- **Given data**:
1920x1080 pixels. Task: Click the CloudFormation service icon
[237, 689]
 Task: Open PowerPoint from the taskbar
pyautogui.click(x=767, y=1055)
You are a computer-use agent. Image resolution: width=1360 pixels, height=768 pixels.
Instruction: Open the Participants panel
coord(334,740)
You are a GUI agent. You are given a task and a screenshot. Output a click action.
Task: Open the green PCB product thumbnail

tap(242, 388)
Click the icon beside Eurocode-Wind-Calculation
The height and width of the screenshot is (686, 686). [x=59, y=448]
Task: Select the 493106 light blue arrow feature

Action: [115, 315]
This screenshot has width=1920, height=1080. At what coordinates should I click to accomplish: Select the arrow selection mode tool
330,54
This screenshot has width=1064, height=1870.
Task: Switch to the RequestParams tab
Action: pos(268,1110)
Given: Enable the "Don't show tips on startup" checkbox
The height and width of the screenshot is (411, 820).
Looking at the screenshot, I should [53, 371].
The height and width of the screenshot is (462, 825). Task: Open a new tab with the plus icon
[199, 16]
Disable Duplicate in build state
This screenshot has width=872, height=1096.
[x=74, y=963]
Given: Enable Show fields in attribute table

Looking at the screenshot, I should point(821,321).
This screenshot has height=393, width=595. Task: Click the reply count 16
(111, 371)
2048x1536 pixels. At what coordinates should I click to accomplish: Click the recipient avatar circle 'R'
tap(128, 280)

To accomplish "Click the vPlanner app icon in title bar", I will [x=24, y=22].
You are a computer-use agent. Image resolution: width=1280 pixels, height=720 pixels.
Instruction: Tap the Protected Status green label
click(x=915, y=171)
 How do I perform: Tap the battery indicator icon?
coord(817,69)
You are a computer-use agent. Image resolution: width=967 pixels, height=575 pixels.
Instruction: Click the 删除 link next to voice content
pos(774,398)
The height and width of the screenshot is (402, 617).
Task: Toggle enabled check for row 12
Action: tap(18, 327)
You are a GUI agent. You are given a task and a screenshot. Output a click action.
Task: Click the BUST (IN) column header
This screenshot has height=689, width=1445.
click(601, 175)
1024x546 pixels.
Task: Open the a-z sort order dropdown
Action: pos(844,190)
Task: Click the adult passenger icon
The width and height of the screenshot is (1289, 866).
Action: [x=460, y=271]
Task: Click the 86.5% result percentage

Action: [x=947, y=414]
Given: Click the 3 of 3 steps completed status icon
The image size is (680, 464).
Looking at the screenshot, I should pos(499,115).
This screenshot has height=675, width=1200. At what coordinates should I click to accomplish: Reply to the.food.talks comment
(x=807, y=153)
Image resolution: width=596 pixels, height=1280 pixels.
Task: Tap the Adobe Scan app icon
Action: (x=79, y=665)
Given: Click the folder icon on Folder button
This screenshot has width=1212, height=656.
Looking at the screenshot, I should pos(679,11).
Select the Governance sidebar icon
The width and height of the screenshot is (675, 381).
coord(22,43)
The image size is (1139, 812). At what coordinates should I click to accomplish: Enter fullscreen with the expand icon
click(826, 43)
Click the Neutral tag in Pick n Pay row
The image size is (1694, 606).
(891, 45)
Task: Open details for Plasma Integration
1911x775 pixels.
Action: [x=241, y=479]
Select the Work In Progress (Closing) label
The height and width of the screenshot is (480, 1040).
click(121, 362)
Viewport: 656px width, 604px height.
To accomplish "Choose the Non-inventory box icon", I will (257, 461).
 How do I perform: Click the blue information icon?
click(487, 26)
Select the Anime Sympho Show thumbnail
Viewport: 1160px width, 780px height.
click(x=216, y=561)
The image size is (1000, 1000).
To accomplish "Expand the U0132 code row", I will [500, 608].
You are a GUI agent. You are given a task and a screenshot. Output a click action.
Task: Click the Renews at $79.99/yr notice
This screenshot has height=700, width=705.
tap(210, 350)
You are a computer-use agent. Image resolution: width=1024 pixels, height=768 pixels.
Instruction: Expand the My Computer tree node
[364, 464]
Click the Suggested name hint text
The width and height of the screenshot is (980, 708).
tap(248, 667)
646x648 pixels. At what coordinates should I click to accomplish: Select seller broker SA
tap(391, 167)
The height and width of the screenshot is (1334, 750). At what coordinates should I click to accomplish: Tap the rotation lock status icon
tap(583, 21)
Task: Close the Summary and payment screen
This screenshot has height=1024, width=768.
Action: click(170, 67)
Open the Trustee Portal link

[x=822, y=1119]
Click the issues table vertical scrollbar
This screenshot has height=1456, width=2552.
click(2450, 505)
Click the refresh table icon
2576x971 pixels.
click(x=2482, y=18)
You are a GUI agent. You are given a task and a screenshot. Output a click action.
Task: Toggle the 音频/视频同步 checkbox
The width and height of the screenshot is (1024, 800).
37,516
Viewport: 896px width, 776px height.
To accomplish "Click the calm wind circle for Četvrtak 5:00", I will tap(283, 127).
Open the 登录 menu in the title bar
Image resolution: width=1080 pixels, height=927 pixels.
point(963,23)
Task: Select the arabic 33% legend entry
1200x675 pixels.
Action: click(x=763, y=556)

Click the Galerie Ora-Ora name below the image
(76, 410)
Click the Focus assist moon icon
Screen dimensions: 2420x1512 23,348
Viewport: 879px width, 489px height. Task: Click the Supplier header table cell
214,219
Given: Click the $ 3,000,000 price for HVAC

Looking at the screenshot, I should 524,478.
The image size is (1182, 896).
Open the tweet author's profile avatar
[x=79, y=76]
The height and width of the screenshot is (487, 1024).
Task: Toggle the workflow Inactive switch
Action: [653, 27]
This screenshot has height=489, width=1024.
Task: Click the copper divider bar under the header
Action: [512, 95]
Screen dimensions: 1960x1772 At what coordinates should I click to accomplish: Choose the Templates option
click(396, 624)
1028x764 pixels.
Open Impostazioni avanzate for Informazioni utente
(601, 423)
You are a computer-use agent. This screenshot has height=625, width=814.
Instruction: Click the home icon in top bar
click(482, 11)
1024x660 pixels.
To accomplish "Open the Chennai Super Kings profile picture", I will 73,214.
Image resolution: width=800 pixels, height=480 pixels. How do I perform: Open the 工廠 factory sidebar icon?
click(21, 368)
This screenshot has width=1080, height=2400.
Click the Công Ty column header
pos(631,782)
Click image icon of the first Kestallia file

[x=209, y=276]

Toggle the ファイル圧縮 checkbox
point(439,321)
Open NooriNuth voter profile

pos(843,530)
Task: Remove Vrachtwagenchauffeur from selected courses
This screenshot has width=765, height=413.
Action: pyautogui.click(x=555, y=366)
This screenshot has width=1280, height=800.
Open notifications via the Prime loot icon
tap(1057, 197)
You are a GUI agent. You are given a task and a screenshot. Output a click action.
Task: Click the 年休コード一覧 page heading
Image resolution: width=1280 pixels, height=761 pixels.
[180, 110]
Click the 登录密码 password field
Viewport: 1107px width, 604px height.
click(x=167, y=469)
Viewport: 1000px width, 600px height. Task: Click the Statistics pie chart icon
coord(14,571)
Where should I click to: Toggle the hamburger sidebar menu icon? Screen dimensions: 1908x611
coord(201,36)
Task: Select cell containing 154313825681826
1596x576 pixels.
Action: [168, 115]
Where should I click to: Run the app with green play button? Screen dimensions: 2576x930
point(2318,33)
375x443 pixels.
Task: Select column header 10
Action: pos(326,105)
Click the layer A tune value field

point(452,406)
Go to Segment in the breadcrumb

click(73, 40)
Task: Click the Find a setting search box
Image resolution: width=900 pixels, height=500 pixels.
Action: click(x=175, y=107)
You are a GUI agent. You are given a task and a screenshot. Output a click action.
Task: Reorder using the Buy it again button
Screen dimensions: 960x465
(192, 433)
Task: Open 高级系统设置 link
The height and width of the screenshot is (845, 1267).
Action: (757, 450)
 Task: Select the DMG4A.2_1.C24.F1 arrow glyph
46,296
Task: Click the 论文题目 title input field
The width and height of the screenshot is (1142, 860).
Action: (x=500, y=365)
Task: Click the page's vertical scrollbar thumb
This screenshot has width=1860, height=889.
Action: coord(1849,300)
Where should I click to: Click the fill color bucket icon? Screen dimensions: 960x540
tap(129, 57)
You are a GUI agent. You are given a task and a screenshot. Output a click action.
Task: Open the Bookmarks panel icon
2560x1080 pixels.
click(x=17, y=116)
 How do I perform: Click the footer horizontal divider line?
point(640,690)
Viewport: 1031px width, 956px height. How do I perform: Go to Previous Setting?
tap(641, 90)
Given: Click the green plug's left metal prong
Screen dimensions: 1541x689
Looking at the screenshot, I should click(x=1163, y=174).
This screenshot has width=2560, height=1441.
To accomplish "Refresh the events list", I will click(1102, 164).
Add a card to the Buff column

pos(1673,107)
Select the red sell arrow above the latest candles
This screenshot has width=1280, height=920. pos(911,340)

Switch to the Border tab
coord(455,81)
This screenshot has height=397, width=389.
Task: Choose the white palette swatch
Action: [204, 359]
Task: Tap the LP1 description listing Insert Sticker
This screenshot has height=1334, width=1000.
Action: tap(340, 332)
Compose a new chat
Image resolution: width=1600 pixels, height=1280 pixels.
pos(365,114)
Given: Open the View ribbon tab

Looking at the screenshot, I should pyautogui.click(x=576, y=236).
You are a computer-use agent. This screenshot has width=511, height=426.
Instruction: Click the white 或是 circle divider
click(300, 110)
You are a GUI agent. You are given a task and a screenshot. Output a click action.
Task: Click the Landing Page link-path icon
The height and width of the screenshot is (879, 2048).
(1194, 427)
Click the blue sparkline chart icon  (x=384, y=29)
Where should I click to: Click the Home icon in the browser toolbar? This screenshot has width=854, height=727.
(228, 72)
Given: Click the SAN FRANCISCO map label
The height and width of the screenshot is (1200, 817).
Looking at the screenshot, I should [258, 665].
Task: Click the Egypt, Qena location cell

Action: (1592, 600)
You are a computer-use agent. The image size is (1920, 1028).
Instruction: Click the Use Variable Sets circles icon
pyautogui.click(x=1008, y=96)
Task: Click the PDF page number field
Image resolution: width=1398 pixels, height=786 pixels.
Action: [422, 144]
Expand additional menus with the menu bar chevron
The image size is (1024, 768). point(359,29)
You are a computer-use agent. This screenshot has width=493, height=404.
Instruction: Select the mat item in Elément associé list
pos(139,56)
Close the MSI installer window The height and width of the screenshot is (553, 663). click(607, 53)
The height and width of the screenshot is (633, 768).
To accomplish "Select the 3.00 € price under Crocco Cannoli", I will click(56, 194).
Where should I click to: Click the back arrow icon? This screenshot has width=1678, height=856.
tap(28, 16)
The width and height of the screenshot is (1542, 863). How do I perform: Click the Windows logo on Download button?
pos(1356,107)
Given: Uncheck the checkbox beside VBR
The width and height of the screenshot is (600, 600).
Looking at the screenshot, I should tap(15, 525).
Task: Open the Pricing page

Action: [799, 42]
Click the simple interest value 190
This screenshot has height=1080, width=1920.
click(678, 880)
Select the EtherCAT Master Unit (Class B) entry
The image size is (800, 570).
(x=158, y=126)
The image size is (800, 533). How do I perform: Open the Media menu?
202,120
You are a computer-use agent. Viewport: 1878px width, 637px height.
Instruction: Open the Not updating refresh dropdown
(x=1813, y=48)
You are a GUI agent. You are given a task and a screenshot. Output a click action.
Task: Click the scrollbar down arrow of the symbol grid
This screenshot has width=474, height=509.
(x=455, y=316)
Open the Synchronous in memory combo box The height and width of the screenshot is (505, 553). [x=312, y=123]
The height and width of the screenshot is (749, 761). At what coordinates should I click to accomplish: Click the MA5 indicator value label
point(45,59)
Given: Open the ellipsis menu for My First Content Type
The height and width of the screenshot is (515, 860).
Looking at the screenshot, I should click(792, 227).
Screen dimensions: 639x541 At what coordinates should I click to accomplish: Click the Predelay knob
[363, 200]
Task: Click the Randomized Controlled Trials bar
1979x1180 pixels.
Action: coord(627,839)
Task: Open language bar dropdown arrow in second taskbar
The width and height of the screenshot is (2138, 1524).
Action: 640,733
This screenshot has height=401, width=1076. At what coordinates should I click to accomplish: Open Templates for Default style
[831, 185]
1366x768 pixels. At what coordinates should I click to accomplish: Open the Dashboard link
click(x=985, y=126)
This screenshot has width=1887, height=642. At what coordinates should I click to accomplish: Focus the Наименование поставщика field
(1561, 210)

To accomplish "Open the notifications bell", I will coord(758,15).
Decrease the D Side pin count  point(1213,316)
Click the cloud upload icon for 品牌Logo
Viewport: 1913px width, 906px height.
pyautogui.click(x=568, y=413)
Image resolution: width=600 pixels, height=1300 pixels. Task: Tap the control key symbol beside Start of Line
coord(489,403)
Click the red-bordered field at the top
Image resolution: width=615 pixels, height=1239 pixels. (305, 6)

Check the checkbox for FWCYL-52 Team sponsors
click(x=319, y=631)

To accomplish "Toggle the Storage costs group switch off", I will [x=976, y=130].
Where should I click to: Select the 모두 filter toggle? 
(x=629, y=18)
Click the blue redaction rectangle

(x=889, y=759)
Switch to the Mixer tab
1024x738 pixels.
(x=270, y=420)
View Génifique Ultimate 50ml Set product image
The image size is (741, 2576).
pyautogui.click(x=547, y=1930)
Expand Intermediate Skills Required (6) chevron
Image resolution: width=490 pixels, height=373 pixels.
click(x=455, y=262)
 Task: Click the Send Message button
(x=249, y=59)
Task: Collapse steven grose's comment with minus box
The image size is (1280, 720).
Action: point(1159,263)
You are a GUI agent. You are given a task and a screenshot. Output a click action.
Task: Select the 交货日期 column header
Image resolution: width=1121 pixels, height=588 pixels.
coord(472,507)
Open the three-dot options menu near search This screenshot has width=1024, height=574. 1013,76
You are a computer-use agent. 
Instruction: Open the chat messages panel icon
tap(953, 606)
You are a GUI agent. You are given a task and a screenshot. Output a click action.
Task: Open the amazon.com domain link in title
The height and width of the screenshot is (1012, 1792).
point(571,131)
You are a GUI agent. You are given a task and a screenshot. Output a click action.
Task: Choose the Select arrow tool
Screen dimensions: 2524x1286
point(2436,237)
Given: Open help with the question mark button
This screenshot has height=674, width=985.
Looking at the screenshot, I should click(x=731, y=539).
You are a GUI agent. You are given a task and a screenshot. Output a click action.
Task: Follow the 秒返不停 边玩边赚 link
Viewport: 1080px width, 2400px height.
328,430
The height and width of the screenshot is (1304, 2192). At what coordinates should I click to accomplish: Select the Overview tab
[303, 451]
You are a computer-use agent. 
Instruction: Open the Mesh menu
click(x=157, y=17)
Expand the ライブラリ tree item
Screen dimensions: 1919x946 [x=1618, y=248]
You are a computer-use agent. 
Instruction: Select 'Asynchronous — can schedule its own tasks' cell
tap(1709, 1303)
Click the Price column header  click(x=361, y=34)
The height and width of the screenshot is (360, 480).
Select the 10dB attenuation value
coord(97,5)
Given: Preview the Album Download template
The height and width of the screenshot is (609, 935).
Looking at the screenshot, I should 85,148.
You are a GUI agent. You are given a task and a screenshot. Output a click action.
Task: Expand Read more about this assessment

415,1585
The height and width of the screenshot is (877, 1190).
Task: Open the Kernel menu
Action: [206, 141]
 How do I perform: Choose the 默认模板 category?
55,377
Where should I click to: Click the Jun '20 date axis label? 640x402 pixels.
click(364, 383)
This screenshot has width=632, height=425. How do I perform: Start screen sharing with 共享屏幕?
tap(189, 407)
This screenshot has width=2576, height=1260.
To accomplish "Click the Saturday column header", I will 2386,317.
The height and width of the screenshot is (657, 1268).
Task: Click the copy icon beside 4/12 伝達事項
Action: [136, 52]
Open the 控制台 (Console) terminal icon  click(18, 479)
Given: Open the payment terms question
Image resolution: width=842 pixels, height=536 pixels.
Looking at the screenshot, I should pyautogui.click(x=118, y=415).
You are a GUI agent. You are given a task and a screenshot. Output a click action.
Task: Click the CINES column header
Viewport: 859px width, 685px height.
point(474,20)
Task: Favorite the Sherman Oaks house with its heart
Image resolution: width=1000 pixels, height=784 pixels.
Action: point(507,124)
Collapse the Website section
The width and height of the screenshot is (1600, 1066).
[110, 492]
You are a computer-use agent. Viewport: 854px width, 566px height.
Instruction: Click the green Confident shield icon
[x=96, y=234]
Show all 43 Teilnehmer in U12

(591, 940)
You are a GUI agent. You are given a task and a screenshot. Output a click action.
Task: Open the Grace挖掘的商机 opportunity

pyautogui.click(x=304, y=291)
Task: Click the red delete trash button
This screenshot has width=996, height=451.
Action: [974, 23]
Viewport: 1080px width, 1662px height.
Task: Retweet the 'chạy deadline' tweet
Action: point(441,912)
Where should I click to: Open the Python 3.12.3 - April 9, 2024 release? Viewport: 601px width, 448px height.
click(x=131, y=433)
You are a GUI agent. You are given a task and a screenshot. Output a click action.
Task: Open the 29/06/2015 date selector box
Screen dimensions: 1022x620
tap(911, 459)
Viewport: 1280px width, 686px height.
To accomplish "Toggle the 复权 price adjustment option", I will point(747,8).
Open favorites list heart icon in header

- **Given task**: Copy the material from its first line up to and including the line with "Action: [115, 315]", renaming "Participants" to "Attendees" and leaving everything else unchanged.

- **Exercise response**:
1920x1080 pixels. Task: Click the CloudFormation service icon
[237, 689]
 Task: Open PowerPoint from the taskbar
pyautogui.click(x=767, y=1055)
You are a computer-use agent. Image resolution: width=1360 pixels, height=768 pixels.
Instruction: Open the Attendees panel
coord(334,740)
You are a GUI agent. You are given a task and a screenshot. Output a click action.
Task: Open the green PCB product thumbnail

tap(242, 388)
Click the icon beside Eurocode-Wind-Calculation
The height and width of the screenshot is (686, 686). [x=59, y=448]
Task: Select the 493106 light blue arrow feature

Action: [115, 315]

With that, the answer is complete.